PROVIDED MATERIAL:
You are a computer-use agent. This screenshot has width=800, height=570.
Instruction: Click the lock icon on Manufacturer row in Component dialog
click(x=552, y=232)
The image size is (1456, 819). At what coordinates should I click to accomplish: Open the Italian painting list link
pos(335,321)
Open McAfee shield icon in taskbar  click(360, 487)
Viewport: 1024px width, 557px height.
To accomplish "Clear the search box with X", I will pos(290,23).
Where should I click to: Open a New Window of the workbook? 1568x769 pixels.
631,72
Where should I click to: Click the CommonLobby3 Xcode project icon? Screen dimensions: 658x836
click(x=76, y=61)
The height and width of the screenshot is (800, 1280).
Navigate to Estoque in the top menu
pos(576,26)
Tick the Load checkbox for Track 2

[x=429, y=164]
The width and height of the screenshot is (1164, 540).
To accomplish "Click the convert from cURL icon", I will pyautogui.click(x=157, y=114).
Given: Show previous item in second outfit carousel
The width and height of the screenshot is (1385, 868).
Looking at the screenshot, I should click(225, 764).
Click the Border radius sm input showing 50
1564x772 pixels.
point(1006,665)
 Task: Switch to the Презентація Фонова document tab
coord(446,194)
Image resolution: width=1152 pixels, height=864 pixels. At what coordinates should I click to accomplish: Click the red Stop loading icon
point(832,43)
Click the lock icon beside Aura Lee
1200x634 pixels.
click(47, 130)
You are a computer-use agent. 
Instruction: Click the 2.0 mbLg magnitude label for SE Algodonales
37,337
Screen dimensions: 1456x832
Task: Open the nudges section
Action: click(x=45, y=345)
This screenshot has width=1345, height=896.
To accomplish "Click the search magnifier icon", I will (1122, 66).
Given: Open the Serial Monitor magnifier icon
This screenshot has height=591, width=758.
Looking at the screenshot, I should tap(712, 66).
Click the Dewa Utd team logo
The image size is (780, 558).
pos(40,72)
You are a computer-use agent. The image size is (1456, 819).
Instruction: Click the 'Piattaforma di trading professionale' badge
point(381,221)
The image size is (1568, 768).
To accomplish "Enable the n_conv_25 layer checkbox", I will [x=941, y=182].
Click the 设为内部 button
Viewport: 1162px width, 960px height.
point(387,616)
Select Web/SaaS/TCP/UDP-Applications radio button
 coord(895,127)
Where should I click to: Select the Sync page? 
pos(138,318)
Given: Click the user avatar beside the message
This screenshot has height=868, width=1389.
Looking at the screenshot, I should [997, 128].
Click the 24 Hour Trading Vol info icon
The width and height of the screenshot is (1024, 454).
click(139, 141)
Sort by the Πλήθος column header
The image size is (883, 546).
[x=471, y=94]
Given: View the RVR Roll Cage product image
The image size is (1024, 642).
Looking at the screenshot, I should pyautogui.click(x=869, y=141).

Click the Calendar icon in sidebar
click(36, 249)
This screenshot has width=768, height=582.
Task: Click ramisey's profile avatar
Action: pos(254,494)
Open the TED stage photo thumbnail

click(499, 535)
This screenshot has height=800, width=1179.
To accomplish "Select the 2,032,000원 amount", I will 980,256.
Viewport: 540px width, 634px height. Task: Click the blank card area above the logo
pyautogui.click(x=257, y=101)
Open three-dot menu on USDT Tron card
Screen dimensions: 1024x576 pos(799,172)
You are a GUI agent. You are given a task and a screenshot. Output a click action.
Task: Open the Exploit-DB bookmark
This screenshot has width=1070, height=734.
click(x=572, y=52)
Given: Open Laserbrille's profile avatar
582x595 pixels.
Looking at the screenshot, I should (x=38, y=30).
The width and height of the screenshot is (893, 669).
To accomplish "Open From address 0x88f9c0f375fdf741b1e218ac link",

PROBLEM TO SOLVE:
Copy out every one of the lines above, word for word, without changing anything.

WRITTEN RESPONSE:
You are a computer-use agent. This screenshot has width=800, height=570.
Instruction: Click the lock icon on Manufacturer row in Component dialog
click(x=552, y=232)
The image size is (1456, 819). At what coordinates should I click to accomplish: Open the Italian painting list link
pos(335,321)
Open McAfee shield icon in taskbar  click(360, 487)
Viewport: 1024px width, 557px height.
To accomplish "Clear the search box with X", I will pos(290,23).
Where should I click to: Open a New Window of the workbook? 1568x769 pixels.
631,72
Where should I click to: Click the CommonLobby3 Xcode project icon? Screen dimensions: 658x836
click(x=76, y=61)
The height and width of the screenshot is (800, 1280).
Navigate to Estoque in the top menu
pos(576,26)
Tick the Load checkbox for Track 2

[x=429, y=164]
The width and height of the screenshot is (1164, 540).
To accomplish "Click the convert from cURL icon", I will pyautogui.click(x=157, y=114).
Given: Show previous item in second outfit carousel
The width and height of the screenshot is (1385, 868).
Looking at the screenshot, I should click(225, 764).
Click the Border radius sm input showing 50
1564x772 pixels.
point(1006,665)
 Task: Switch to the Презентація Фонова document tab
coord(446,194)
Image resolution: width=1152 pixels, height=864 pixels. At what coordinates should I click to accomplish: Click the red Stop loading icon
point(832,43)
Click the lock icon beside Aura Lee
1200x634 pixels.
click(47, 130)
You are a computer-use agent. 
Instruction: Click the 2.0 mbLg magnitude label for SE Algodonales
37,337
Screen dimensions: 1456x832
Task: Open the nudges section
Action: click(x=45, y=345)
This screenshot has width=1345, height=896.
To accomplish "Click the search magnifier icon", I will (1122, 66).
Given: Open the Serial Monitor magnifier icon
This screenshot has height=591, width=758.
Looking at the screenshot, I should tap(712, 66).
Click the Dewa Utd team logo
The image size is (780, 558).
pos(40,72)
You are a computer-use agent. The image size is (1456, 819).
Instruction: Click the 'Piattaforma di trading professionale' badge
point(381,221)
The image size is (1568, 768).
To accomplish "Enable the n_conv_25 layer checkbox", I will [x=941, y=182].
Click the 设为内部 button
Viewport: 1162px width, 960px height.
point(387,616)
Select Web/SaaS/TCP/UDP-Applications radio button
 coord(895,127)
Where should I click to: Select the Sync page? 
pos(138,318)
Given: Click the user avatar beside the message
This screenshot has height=868, width=1389.
Looking at the screenshot, I should [997, 128].
Click the 24 Hour Trading Vol info icon
The width and height of the screenshot is (1024, 454).
click(139, 141)
Sort by the Πλήθος column header
The image size is (883, 546).
[x=471, y=94]
Given: View the RVR Roll Cage product image
The image size is (1024, 642).
Looking at the screenshot, I should pyautogui.click(x=869, y=141).

Click the Calendar icon in sidebar
click(36, 249)
This screenshot has width=768, height=582.
Task: Click ramisey's profile avatar
Action: pos(254,494)
Open the TED stage photo thumbnail

click(499, 535)
This screenshot has height=800, width=1179.
To accomplish "Select the 2,032,000원 amount", I will 980,256.
Viewport: 540px width, 634px height. Task: Click the blank card area above the logo
pyautogui.click(x=257, y=101)
Open three-dot menu on USDT Tron card
Screen dimensions: 1024x576 pos(799,172)
You are a GUI agent. You are given a task and a screenshot. Output a click action.
Task: Open the Exploit-DB bookmark
This screenshot has width=1070, height=734.
click(x=572, y=52)
Given: Open Laserbrille's profile avatar
582x595 pixels.
Looking at the screenshot, I should (x=38, y=30).
The width and height of the screenshot is (893, 669).
To accomplish "Open From address 0x88f9c0f375fdf741b1e218ac link",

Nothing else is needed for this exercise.